После более чем двухмесячного перерыва -- снова берусь за перо. Возвращусь к тому времени, -- это для меня необходимо, так как в эти дни со мною произошло что-то странное.
Я всё время, с конца февраля, читала каждое утро по главе из книги Неплюева; это доставляло мне какое-то особое ощущение: я читала критику всей нашей жизни, некоторые страницы которой дышат такой искренностью, такой беспощадной правдой, что невольно вырывалось рыдание и сильнее чувствовалась вся неправда жизни, вся сила горя современного человечества... <...>
И странное дело: чем дольше я читала, тем более подвергала критике не только самую мою жизнь, вовсе не бывшую христианской, но и веру. Я старалась проанализировать собственное религиозное чувство, сразу не поддающееся объяснению; но было много времени, и вот, понемножку, в эти дни я думала и над своей "религией".

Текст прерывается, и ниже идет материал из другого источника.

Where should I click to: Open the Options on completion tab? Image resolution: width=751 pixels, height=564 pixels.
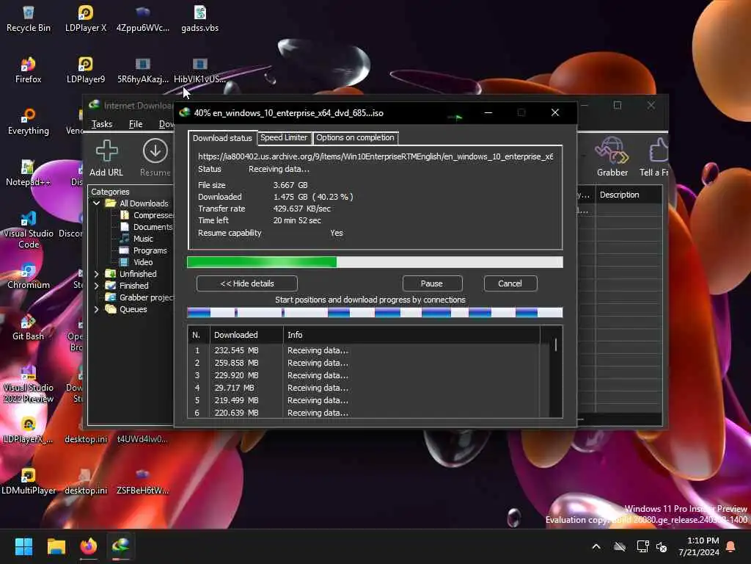355,138
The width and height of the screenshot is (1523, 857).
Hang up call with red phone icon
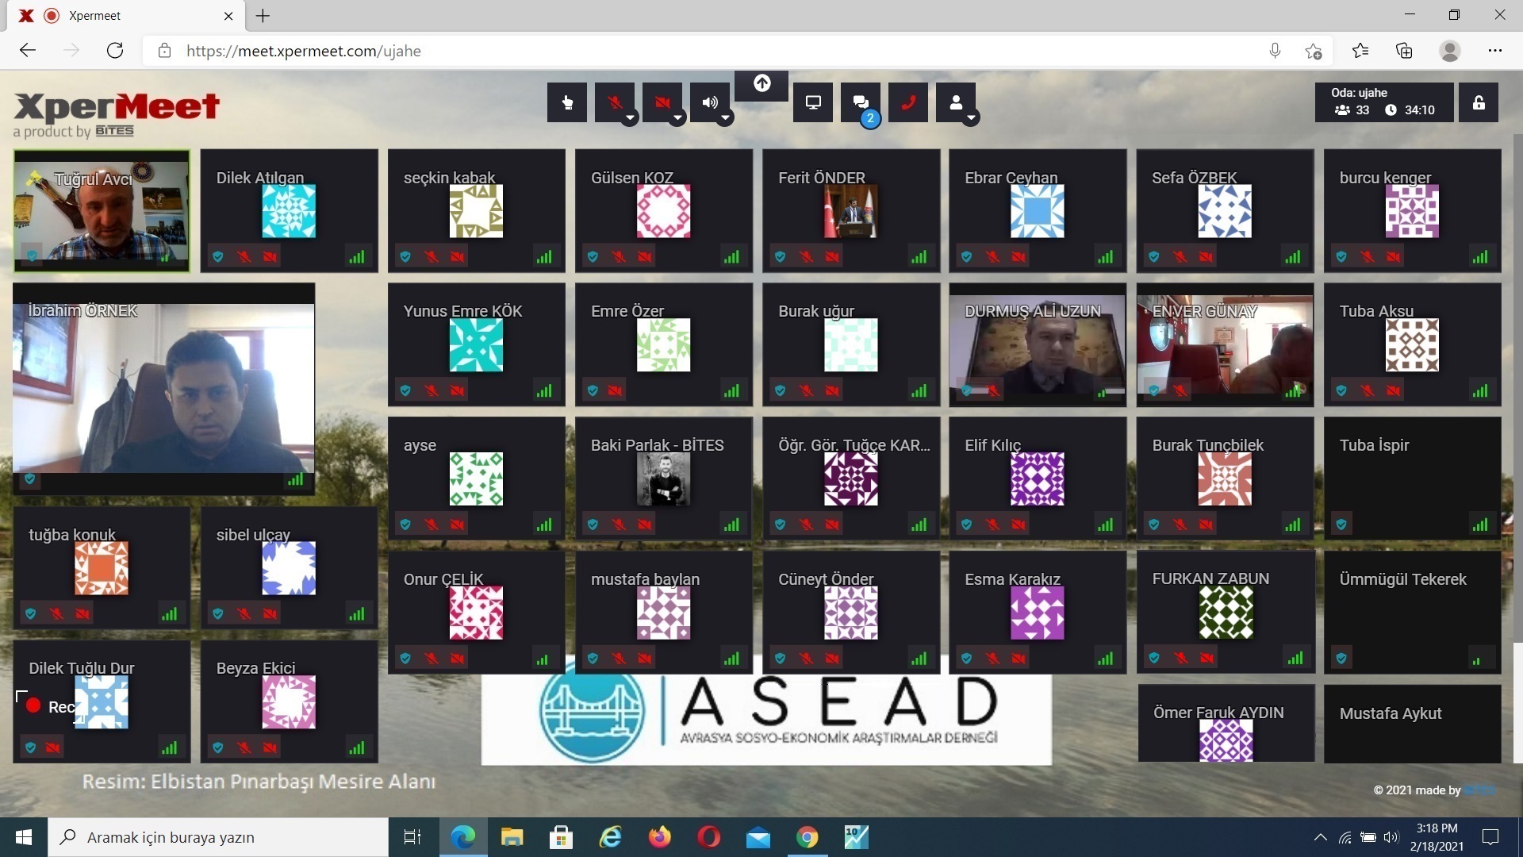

В силу чего я верила? -- В силу переданного традицией отчасти, в силу потребности своей души -- тоже отчасти, так как известные религиозные воззрения были приобретены не лично мною, а усвоены с детства; не будь их -- додумалась ли бы я сама до признания Бога? И я должна была ответить на этот вопрос честно: "не знаю".
Мое религиозное чувство, проявлявшееся с детских лет... Чем, по большей части, оно было вызвано? -- Моя младшая сестра постоянно твердила: "я не умею молиться". Этого я никогда не понимала и не могла понять. С детства я молилась, и тогда душа моя находила особую отраду в молитве, и я понимала смысл произносимых слов... <...>
Потом... В гимназии я любила более всего всенощную; служба вечером казалась мне более поэтичной и торжественной, и искренно молясь, почти со слезами, за всенощной, я уставала и скучала за обедней и не стыдилась спать, выдумывая себе головную боль, чтобы не ходить в церковь и читать... В годы отрочества -- лет в 14 -- я опять вспомнила свою "веру", начавшую становиться более сознательной, но которая всё-таки не шла далее раскаяния. Я даже сначала не верила в теорию Дарвина именно ради того, что она расходилась с религиозными убеждениями, и была совсем сбита с толку, видя, что её принимают многие, называющие себя христианами. Сомнений же в существовании Бога у меня не было... <...>
С 21 года моё религиозное чувство всего сильнее оживало всего только два раза -- перед поступлением на курсы и потом во время болезни Вали, т. е. оба раза под влиянием сильных душевных волнений, причём в последний раз оно было сильно только одно мгновение и затем сразу ослабло... <...>
И вот, пересмотревши всю свою жизнь, я невольно задала себе вопрос -- "в чём моя вера"? -- и какой же ответ на него давал мне беспощадный анализ?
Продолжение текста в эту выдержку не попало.